Las declaraciones de Santiago
Abascal. criticando que la Conferencia Episcopal
Española (CEE) defendiera la libertad de culto a
raíz de la decisión del ayuntamiento murciano de
Jumilla de proscribir festividades de corte
religioso en sus instalaciones, han causado una
profunda sorpresa.
Al líder de Vox, partido que
patrocinó la enmienda y muchos de cuyos votantes
se identifican con la tradición cristiana, esta
crítica le ha sentado como una especie de
traición y ha decidido arremeter contra la
Iglesia de una manera a la que sólo nos tenía
acostumbrada la izquierda más radical en este
país o los políticos anticlericales del siglo
XIX.
Frente a la clara defensa de
derechos constitucionales por parte de los
obispos, Abascal se declaró «entristecido» y
«perplejo» por el apoyo a la comunidad musulmana
de Jumilla, sugiriendo que su postura podría
estar influida «por los ingresos públicos que
recibe» la Iglesia o incluso por la pederastía,
que la habría tenido «amordazada» ante políticas
gubernamentales. Además, reprochó un supuesto
«silencio» de la CEE ante cuestiones como el
«derecho a la vida» o la ideología de género.
Es cierto que la inserción de
la inmigración musulmana en las sociedades
europeas no ha sido un proceso pacífico. Vemos
grandes contradicciones en torno al papel de la
mujer, la educación de las niñas, los
matrimonios forzosos o la hostilidad hacia
ciertas libertades a las que estamos
acostumbrados. Pero hablar con claridad sobre
estas realidades no es sinónimo de alentar el
odio social y el resentimiento como parece que
hace Vox.
Quienes se identifican con los
principios del humanismo cristiano, aquellos que
inspiran la defensa de la dignidad del serhumano,
la libertad de todos y la convivencia en la
pluralidad ven que la reacción de los obispos
los interpreta perfectamente. No solo han
asumido su responsabilidad moral, sino que han
elevado el debate al plano ético y
constitucional, en contraste con la deriva
populista que representa Vox.
No es política útil ni honesta
promover la intolerancia desde una posición de
liderazgo nacional, ya sea Sánchez o Abascal. No
es legítimo presentar la defensa de un derecho
fundamental como una rendición, lo cual
significa no haber entendido que los derechos
son para todos, no sólo para los de tu partido.

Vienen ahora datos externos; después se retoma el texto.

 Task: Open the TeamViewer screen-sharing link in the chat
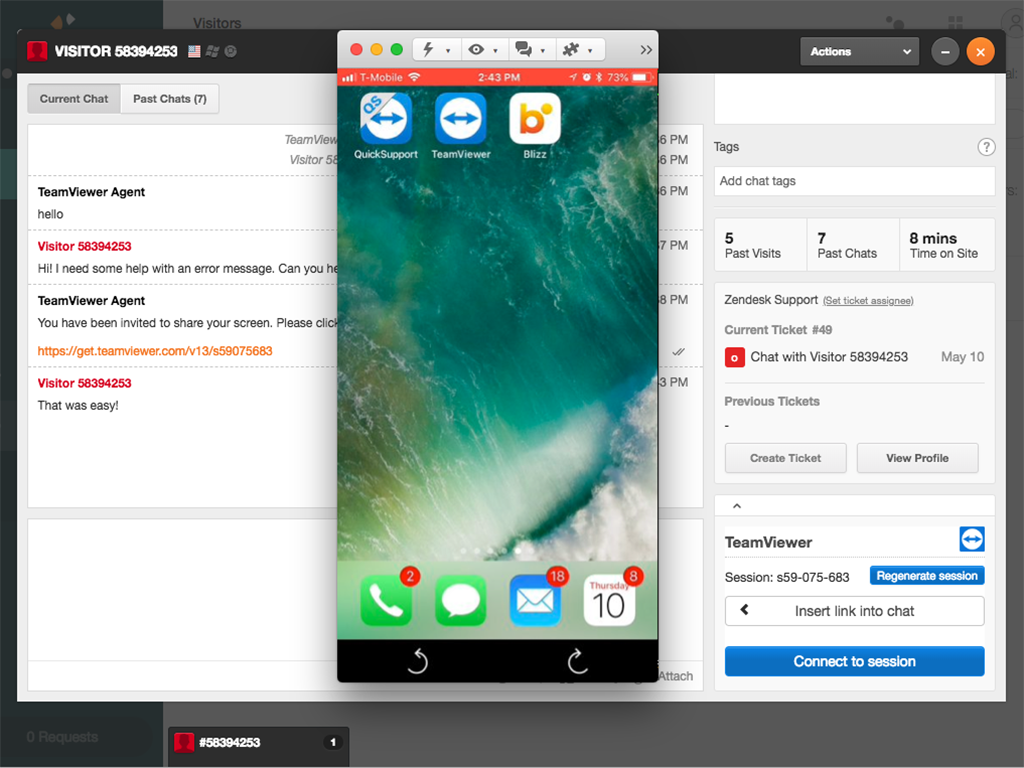pyautogui.click(x=154, y=351)
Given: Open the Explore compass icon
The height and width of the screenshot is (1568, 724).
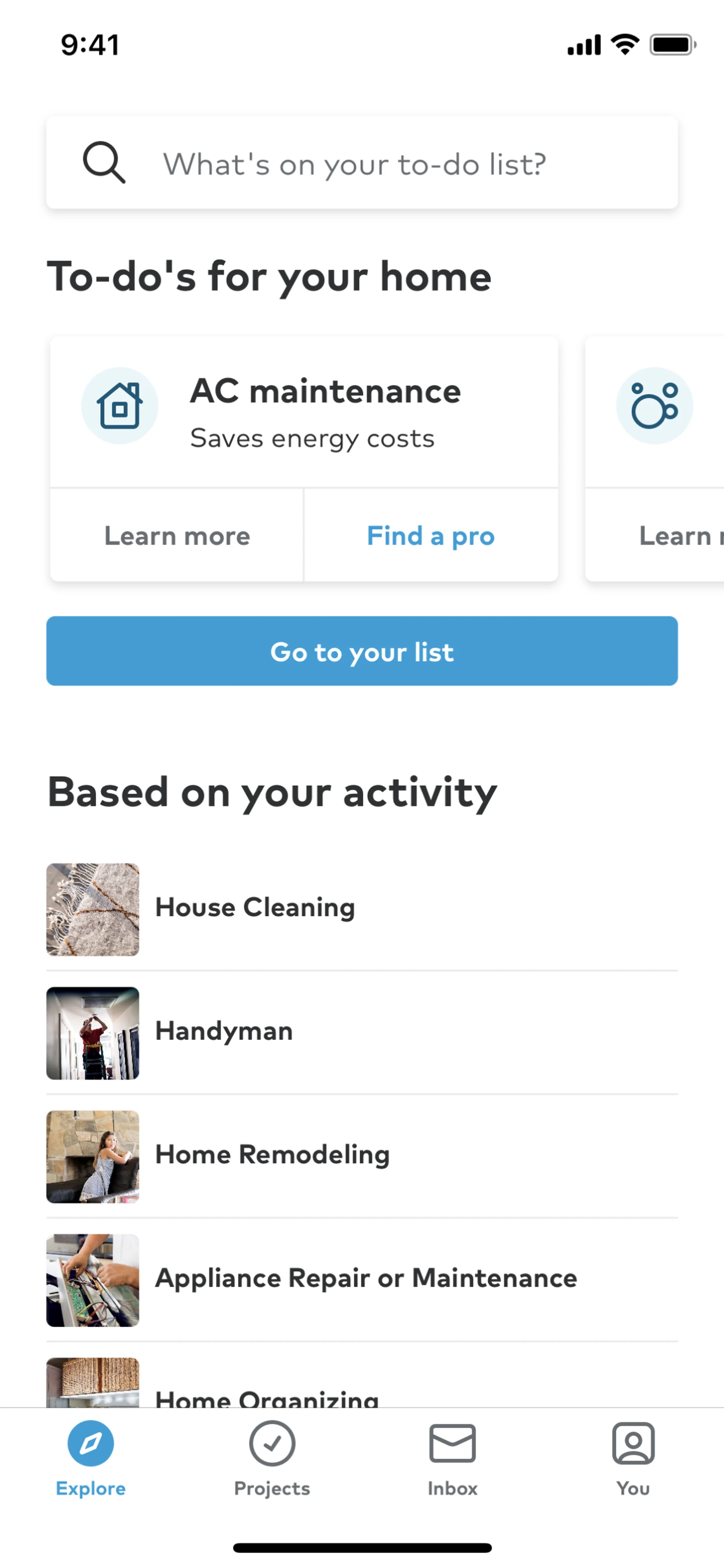Looking at the screenshot, I should (91, 1442).
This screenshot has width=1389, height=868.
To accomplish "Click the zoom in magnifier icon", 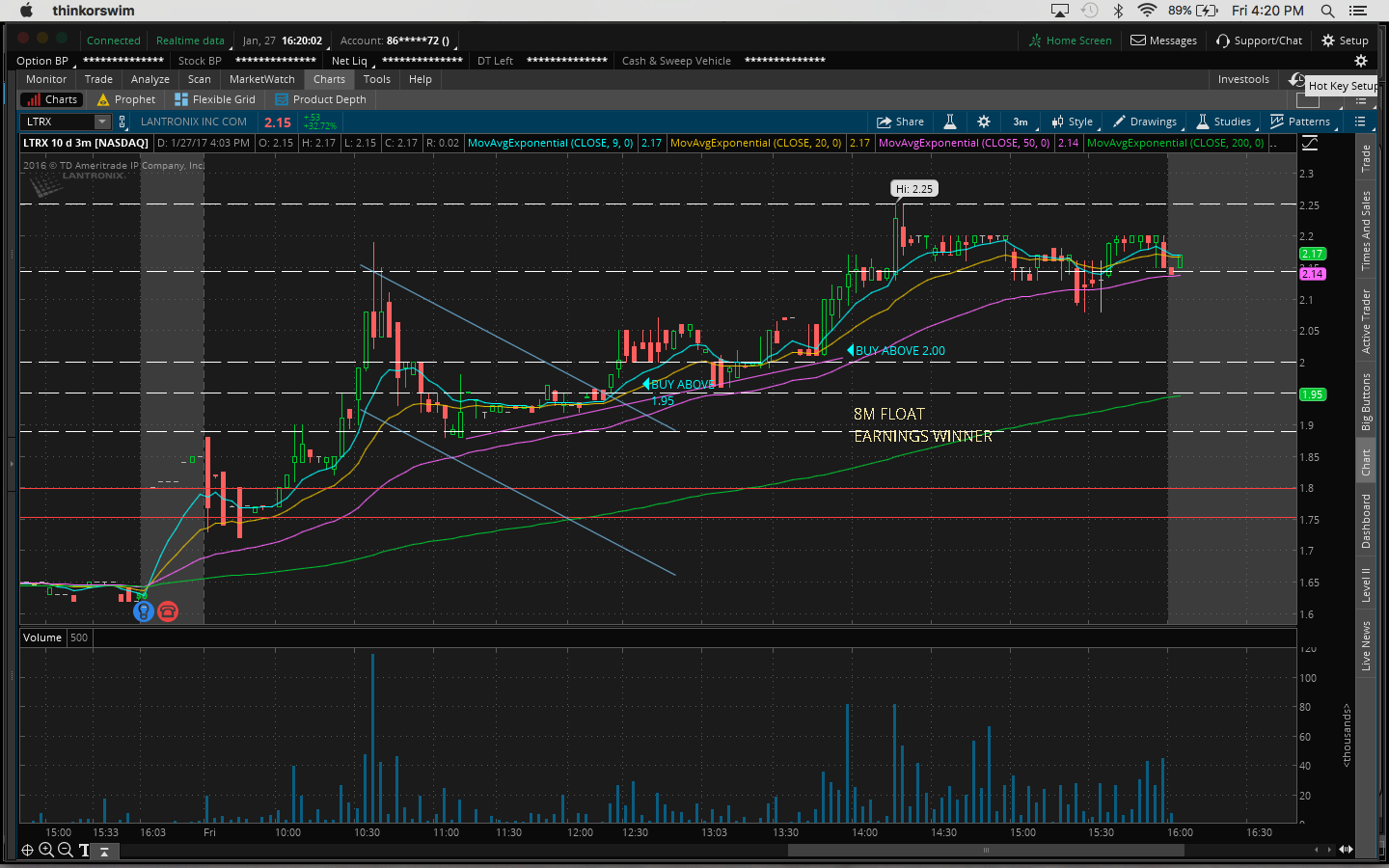I will click(x=45, y=850).
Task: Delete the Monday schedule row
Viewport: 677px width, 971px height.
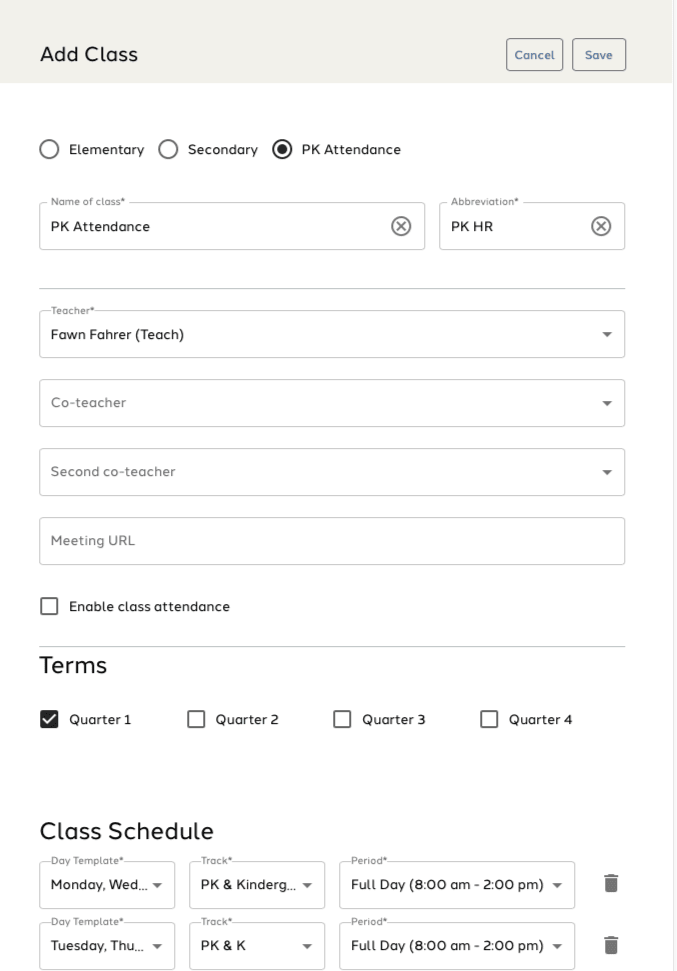Action: (611, 884)
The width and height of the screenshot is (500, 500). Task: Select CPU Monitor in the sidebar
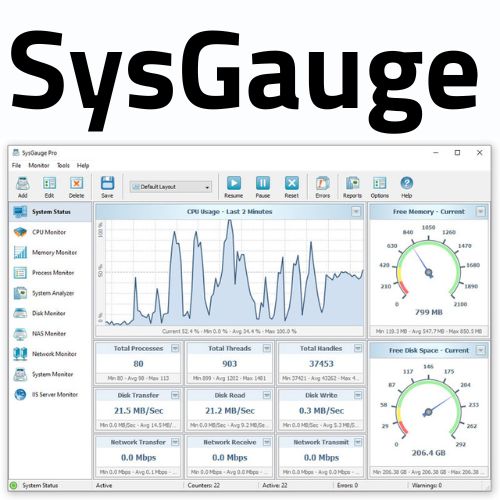(50, 232)
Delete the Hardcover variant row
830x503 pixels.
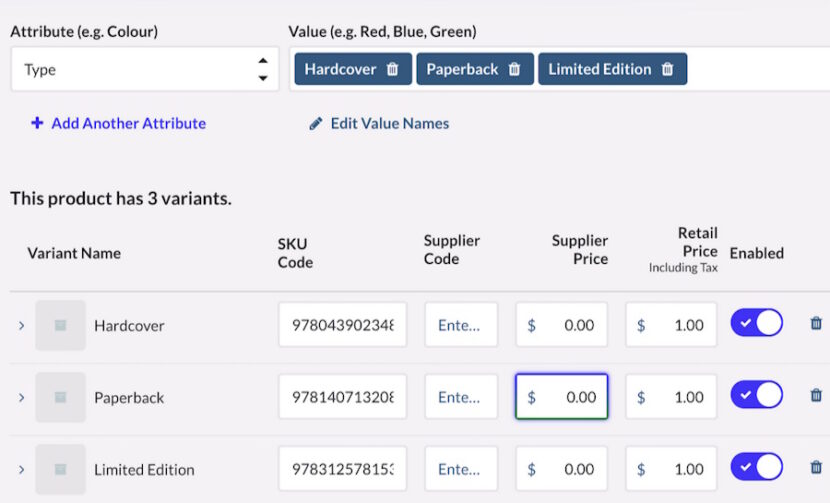816,324
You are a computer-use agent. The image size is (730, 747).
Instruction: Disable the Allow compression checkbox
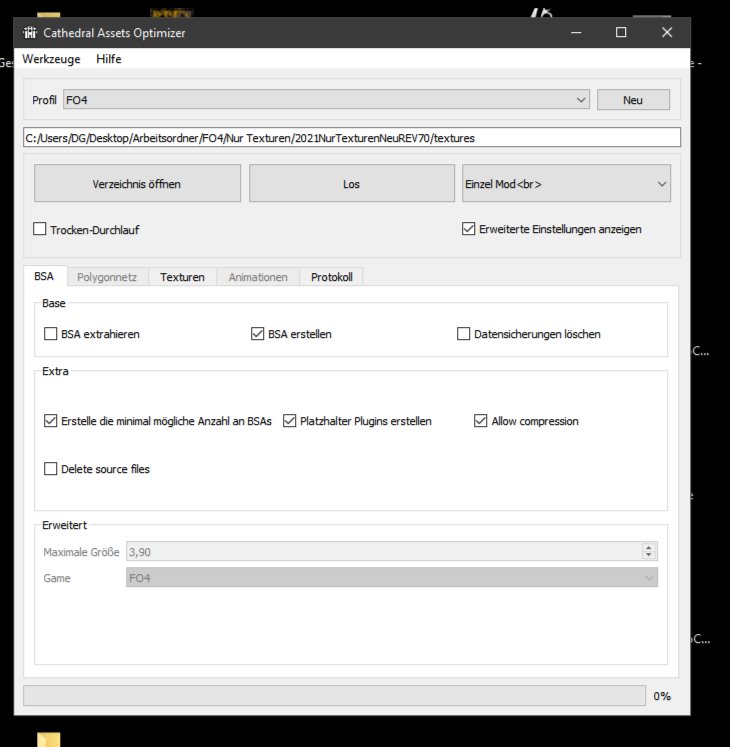click(x=481, y=421)

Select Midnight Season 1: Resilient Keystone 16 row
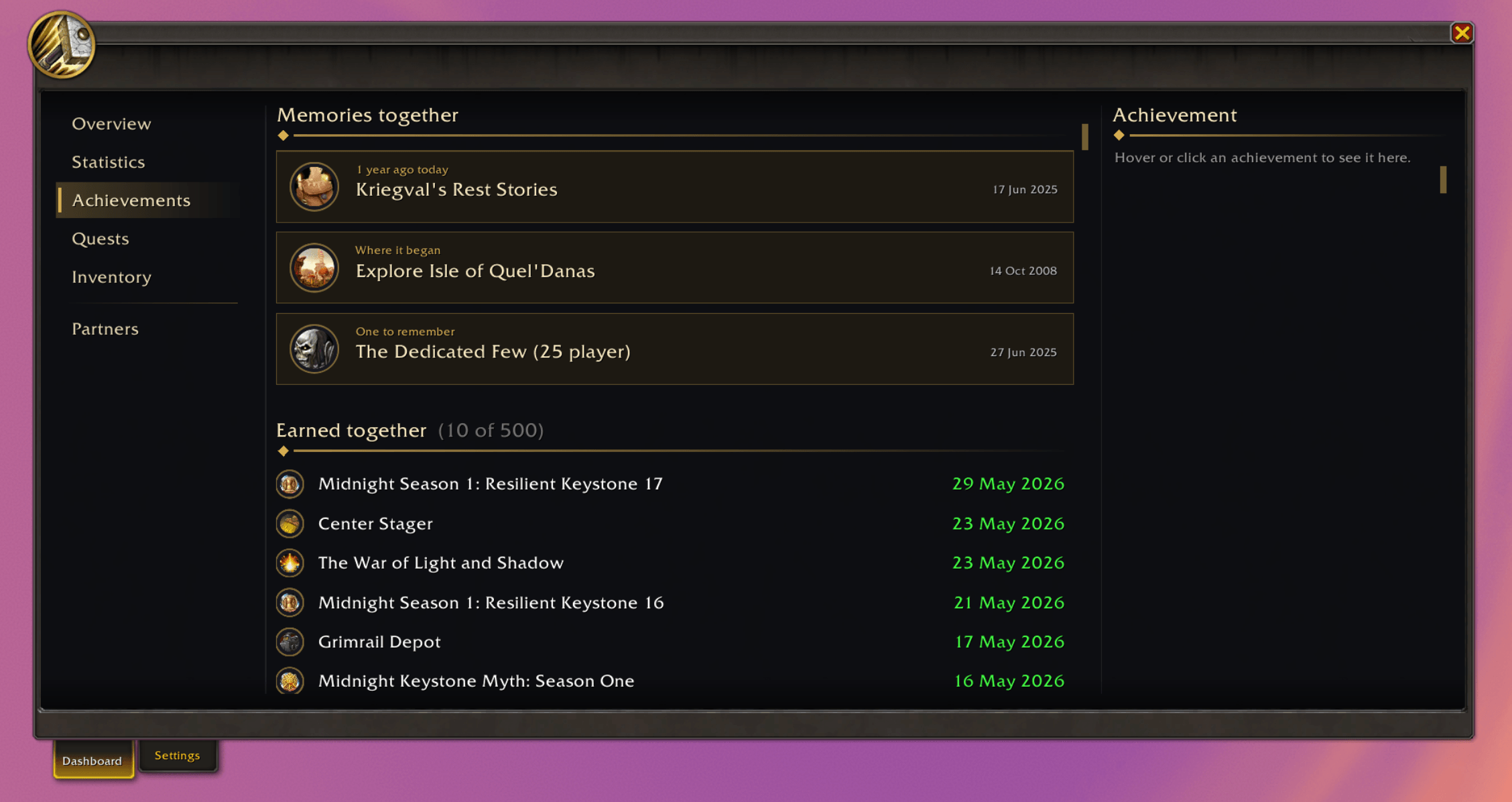(x=670, y=602)
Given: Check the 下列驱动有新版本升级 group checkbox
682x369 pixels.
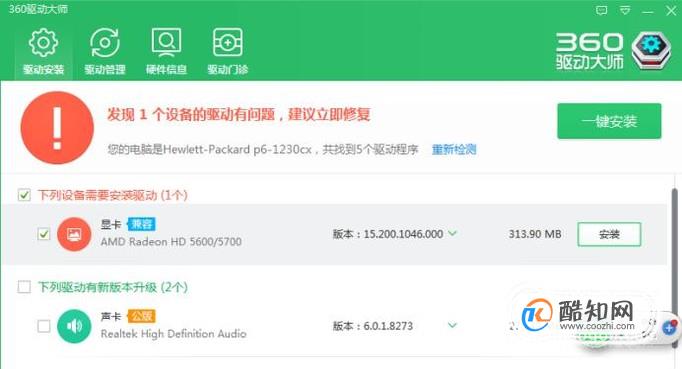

Lo mismo sucede con la insinuación de que la
Iglesia -como han hecho otras veces con los
medios- actúa movida por intereses espurios.
Este tipo de retórica no solo erosiona el
respeto institucional, sino que rompe los
vínculos de convivencia que sostienen a una
sociedad democrática. Debe desenmascararse
también la estrategia comunicativa que acompaña
estas palabras: Abascal escogió un entorno
seguro y controlado -un podcast creado por su
partido- para pronunciar acusaciones gravísimas
sin someterse a contrapreguntas incómodas.
Una posible explicación a esta
radicalización del mensaje de Vox se encuentra
en la claridad con que el PP les señaló en su
último congreso que no busca gobernar con ellos
ni con su apoyo. Ante eso, Abascal ha decidido
subrayar su vocación por situarse extramuros de
cualquier responsabilidad institucional y
prefiere hacer política con emociones en vez de
razones, convencido de que allí hay más votos
que en la gestión de la cuestión común.
Los obispos han ofrecido una
lección de responsabilidad.
Vox parece haber optado por la demagogia y el
enfrentamiento, a semejanza del discurso de Le
Pen o de Alternativa por Alemania (AfD).
La verdadera fortaleza de
España se mide en su capacidad para garantizar
la libertad y la convivencia, no en levantar
muros de desconfianza entre sus ciudadanos o en
situarse voluntariamente fuera de ellos.